Russia denies plans to test new missile off South Africa
JOHANNESBURG (AP) — The Russian military denied Wednesday that it was planning to test its new Zircon hypersonic missiles during naval drills off the coast of South Africa this week that will coincide with the one-year anniversary of the invasion of Ukraine.
China's navy also is participating in the Indian Ocean exercises, which come at a time when Russia's relationship with the West is at its lowest point since the Cold War, and ties between China and the United States are under serious strain.
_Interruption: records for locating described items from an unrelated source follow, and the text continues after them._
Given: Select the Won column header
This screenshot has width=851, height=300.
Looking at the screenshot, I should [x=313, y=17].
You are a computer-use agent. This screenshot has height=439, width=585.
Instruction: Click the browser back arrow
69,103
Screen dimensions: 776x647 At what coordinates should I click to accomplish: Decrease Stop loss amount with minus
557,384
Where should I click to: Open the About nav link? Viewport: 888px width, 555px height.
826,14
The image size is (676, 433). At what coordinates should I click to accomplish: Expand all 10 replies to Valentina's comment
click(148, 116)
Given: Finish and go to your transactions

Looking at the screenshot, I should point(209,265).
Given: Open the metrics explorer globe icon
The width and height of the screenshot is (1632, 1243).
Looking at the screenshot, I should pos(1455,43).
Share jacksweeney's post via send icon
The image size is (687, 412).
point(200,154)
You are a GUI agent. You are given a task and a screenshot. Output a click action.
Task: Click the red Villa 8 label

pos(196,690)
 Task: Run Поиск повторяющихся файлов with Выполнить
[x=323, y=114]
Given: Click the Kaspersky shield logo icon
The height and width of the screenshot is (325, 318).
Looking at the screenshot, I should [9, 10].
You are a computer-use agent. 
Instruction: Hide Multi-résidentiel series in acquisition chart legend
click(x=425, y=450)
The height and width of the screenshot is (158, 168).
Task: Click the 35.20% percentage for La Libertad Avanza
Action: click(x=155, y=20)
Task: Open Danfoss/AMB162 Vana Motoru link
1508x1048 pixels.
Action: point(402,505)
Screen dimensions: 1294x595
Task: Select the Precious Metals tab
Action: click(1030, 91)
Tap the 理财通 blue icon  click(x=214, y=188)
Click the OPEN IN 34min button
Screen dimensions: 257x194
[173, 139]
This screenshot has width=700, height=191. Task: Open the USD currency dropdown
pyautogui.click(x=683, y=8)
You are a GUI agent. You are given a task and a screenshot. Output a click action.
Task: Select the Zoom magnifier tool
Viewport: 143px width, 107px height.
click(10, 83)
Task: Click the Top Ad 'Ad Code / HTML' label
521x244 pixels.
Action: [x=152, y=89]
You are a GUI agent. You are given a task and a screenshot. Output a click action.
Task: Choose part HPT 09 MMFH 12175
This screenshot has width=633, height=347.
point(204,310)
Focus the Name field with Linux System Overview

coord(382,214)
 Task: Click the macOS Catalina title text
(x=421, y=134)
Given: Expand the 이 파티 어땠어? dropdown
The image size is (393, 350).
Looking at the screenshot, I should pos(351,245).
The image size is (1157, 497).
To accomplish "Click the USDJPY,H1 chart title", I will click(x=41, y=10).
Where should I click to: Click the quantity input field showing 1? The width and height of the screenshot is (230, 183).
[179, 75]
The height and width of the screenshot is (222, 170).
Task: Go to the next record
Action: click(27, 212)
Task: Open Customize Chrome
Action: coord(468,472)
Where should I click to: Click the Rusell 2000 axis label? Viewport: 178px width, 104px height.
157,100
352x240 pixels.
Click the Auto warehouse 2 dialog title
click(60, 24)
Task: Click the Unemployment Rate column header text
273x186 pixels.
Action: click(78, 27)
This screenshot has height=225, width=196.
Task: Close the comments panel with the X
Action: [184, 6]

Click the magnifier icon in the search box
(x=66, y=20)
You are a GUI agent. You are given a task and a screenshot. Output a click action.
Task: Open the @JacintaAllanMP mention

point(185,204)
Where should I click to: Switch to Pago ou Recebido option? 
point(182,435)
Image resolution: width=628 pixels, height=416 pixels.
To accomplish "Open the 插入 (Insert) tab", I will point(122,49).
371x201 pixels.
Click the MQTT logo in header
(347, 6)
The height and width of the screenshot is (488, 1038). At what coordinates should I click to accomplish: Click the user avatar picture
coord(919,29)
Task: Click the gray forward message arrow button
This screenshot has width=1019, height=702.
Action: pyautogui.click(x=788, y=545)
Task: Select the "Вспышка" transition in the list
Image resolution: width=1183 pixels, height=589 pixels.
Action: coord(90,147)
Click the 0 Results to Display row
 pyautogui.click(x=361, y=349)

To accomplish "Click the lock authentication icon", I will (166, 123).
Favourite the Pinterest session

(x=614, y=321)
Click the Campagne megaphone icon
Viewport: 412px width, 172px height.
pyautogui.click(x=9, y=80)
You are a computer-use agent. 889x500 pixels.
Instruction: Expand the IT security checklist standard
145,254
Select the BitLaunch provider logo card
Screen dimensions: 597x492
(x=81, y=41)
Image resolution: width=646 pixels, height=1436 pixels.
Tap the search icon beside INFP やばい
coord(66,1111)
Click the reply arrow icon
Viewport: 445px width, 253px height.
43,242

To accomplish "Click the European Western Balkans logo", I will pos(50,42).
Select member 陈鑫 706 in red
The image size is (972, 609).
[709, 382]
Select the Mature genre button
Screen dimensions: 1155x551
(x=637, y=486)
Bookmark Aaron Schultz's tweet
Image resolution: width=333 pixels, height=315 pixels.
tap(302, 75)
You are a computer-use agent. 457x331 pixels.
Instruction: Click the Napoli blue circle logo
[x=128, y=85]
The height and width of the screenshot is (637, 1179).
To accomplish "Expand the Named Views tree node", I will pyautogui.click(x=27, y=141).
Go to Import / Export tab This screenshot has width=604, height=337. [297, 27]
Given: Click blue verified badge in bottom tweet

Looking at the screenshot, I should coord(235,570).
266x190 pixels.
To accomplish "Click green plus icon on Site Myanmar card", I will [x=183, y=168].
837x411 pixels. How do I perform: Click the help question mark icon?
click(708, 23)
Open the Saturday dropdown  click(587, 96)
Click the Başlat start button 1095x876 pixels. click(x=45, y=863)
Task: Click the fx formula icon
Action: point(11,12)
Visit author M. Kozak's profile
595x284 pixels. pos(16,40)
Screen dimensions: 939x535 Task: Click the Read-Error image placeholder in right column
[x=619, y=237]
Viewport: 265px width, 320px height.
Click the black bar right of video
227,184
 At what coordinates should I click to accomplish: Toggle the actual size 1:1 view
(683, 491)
As Russian and Chinese warships prepared in South Africa for their joint drills, Russian President Vladimir Putin hosted China's most senior foreign policy official at the Kremlin. Those meetings showed the strengthening of Russia's relationship with China and raised concern in the West that Beijing might be ready to offer Moscow stronger support for its war in Ukraine.
Russia's aims for the naval exercises came under scrutiny because of the involvement of the Admiral Gorshkov, a frigate which is armed with hypersonic missiles and has served as the main testbed for them. The ship arrived in Cape Town last week emblazoned with the letters Z and V, letters also seen on Russian weapons on the front lines in Ukraine and which are used as patriotic symbols in Russia.
Russia has said the Zircon missiles can penetrate any missile defense systems by flying at an astounding 7,000 miles per hour (11,265 km/h) — around nine times the speed of sound — to strike targets at sea and on land. They have a range of more than 1,000 kilometers (over 620 miles), Russia claims.
Putin sent the Admiral Gorshkov on a trans-ocean cruise last month in a show of force as tensions with the West escalated over Ukraine. But a Russian navy officer in South Africa said Wednesday that the exercises would focus on maritime security, including the fight against piracy, and the Zircons would not be fired.
The drills will involve "mutual maneuvering of the three sides, assistance of the suffering vessel in a disaster, liberation of a captured vessel by the pirates, and artillery fire which, according to our schedule, does not include the firing with the hypersonic missiles,” Capt. Oleg Gladkiy said. He spoke through a translator.
The Admiral Gorshkov and a Russian oil tanker for refueling, a Chinese destroyer, frigate and a support vessel, and a South African frigate will be involved in the exercises, according to a South African military statement released last week.
Ukraine’s ambassador to South Africa, Liubov Abravitova., criticized the timing of the drills, which will overlap with Friday's one-year anniversary of the start of the war in Ukraine.
Abravitova noted that China, Russia and South Africa, which are partners in the BRICS bloc of emerging economies, have undertaken joint naval drills before but said “it is a concern for us that they are happening at the time of the anniversary of the brutal Russian invasion.”
“The vessel that came to the shores of South Africa basically brought a piece of the war to this peaceful land through having the letters Z and V, which they are using as a marking on their military equipment while bombing Ukrainian cities,” Abravitova said in an interview with The Associated Press.
Last week, a small yacht flying Ukraine’s flag sailed by the Admiral Gorshkov in Cape Town’s harbor in protest. On Wednesday, a group of protesters gathered outside the Russian Embassy in the South African capital, Pretoria. They criticized the presence of the Russian warship and South Africa's decision to host it.
One protester held up a placard that read: “DON'T PLAY with bullies.”
South Africa, a key partner of the West in Africa, has come under criticism for holding the naval exercises but has defended itself by saying they were planned two years ago, well before Russia's invasion of Ukraine.
The exercises are to be held around the Indian Ocean port cities of Durban and Richards Bay. Media access was restricted.